Speech Language Identification is the process of taking audio as an input and determining what language is being spoken, if any. There are two subsections to the language identification problem (which will henceforth be referred to as LID): open-set and closed-set. In closed-set LID, set of languages to identify is defined, and for every audio input, the "most probable" language within the set is outputted. In open-set LID, however, we also gain the option to "reject" that prediction and detect when the audio input matches none of our known languages well. While most modern speech Language Identification methods are closed-set, we want to see if they can be modified and adapted for the open-set problem. Today, there are a number of modern-day state-of-the-art approaches to language identification, but almost all of them have opted to take the closed-set approach. In an era of data abundance, the limitations of the closed-set solution are typically circumvented by including hundreds of languages and training on thousands of hours of data for each of them. This workaround is obviously still not as ideal as the true open-set solution, though, as it lacks the ability to detect and reject or learn unknown languages, and in these cases it will unavoidably output an incorrect prediction.

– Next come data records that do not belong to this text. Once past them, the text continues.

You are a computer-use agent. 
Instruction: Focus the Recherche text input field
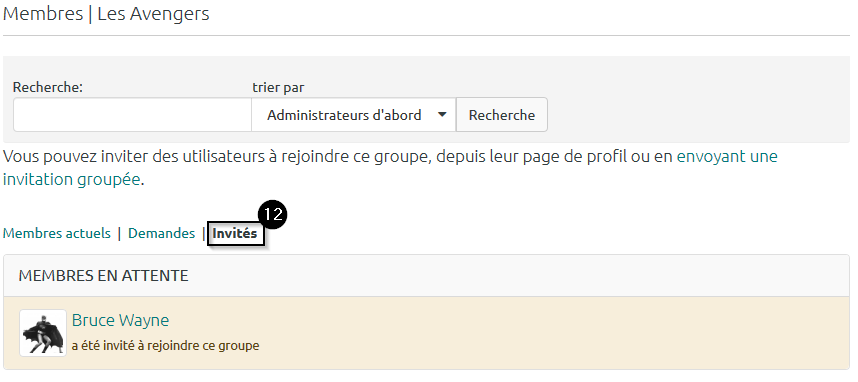(132, 115)
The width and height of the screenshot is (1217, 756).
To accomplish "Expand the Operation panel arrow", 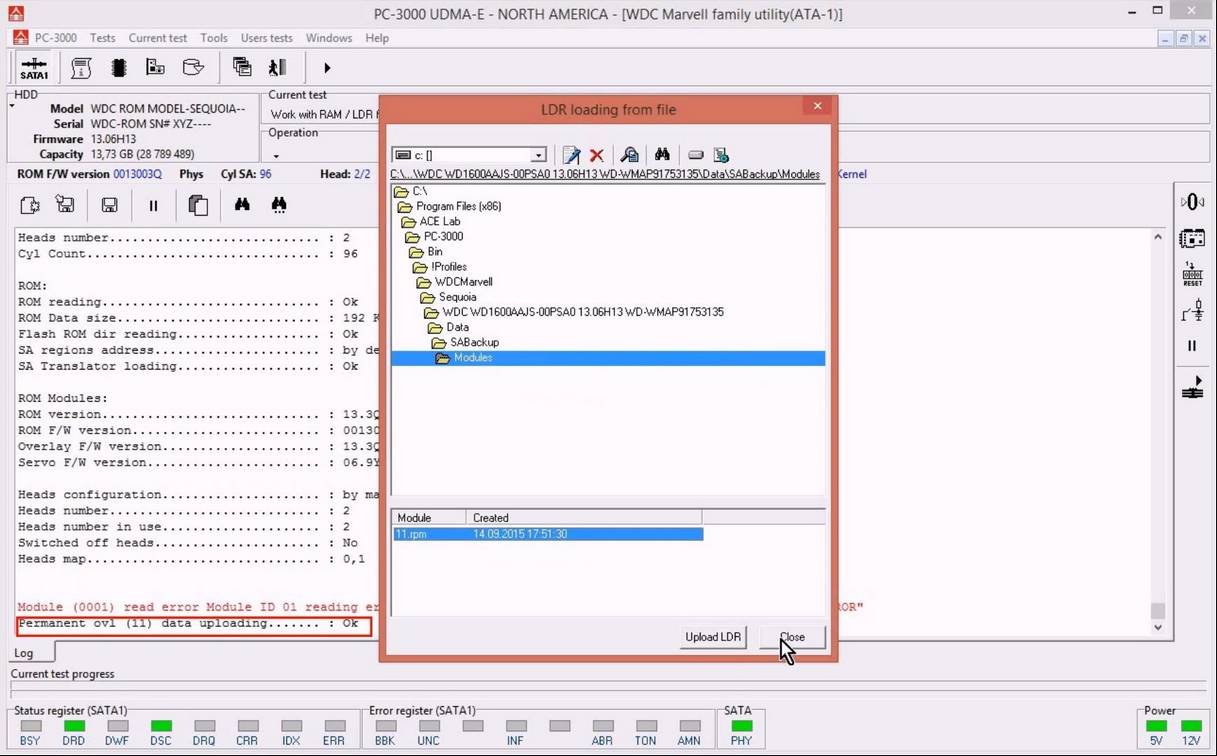I will point(276,156).
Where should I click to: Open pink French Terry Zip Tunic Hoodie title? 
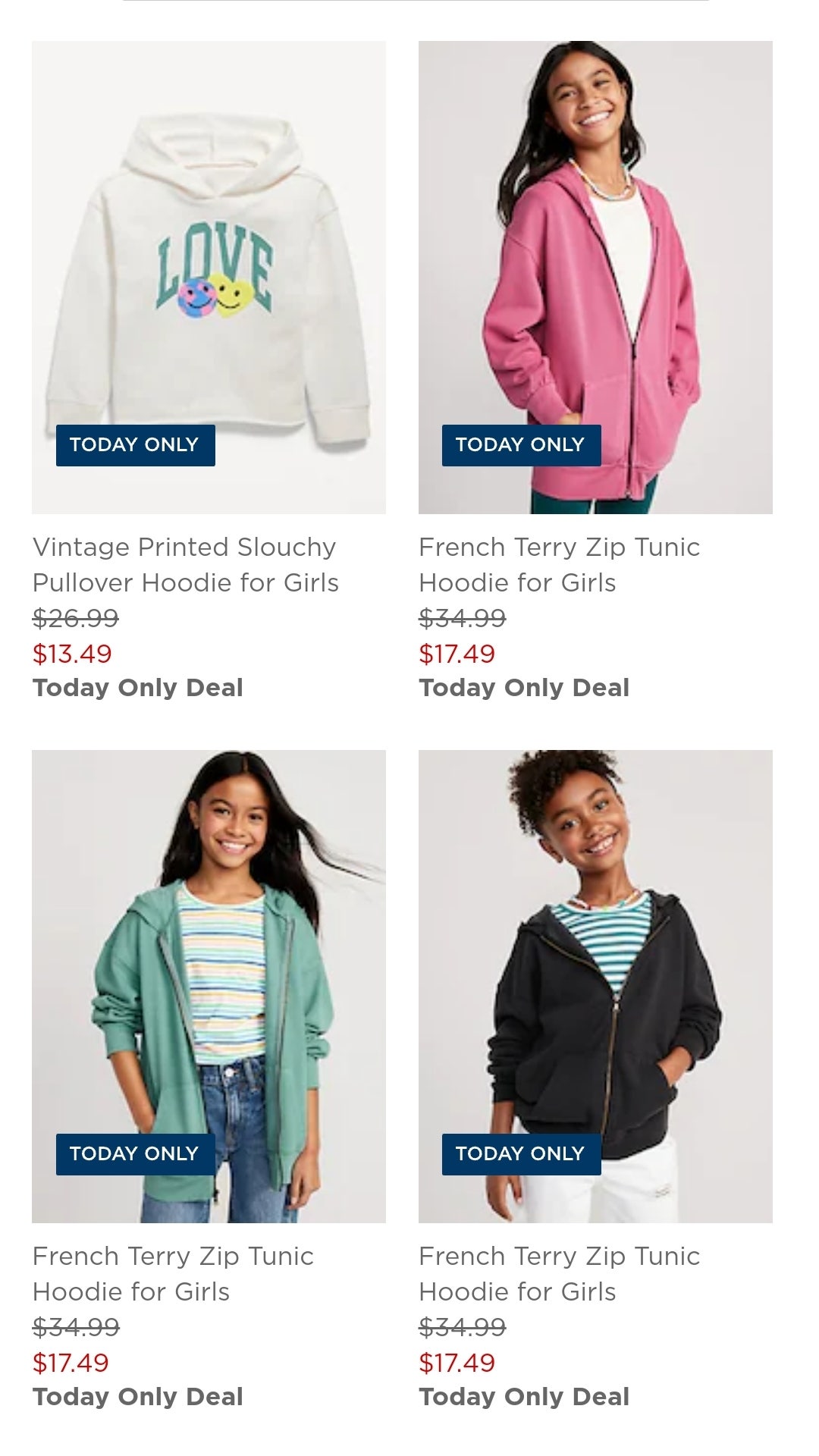click(x=560, y=565)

We tackle the open-set task by adapting two modern-day state-of-the-art approaches to closed-set language identification: the first using a CRNN with attention and the second using a TDNN. We enhanced our input feature embeddings using MFCCs, log spectral features, and pitch; and also adapted the aforementioned models to the open-set language identification problem with a threshold function. This threshold is used so that if all of the probabilities outputted by the softmax layer are under this threshold, the input is deemed out of the set and is rejected.
- Kaldi
- Python3 environment
- Python libraries:
- Kaldiio https://github.com/nttcslab-sp/kaldiio
- PyTorch https://pytorch.org/
- Numpy https://numpy.org/
- kaldi/egs/open_set_lid/s5_r3/scripts/scripts_model/open_set_demo.py is the main decoder demo script that can be used to run everything.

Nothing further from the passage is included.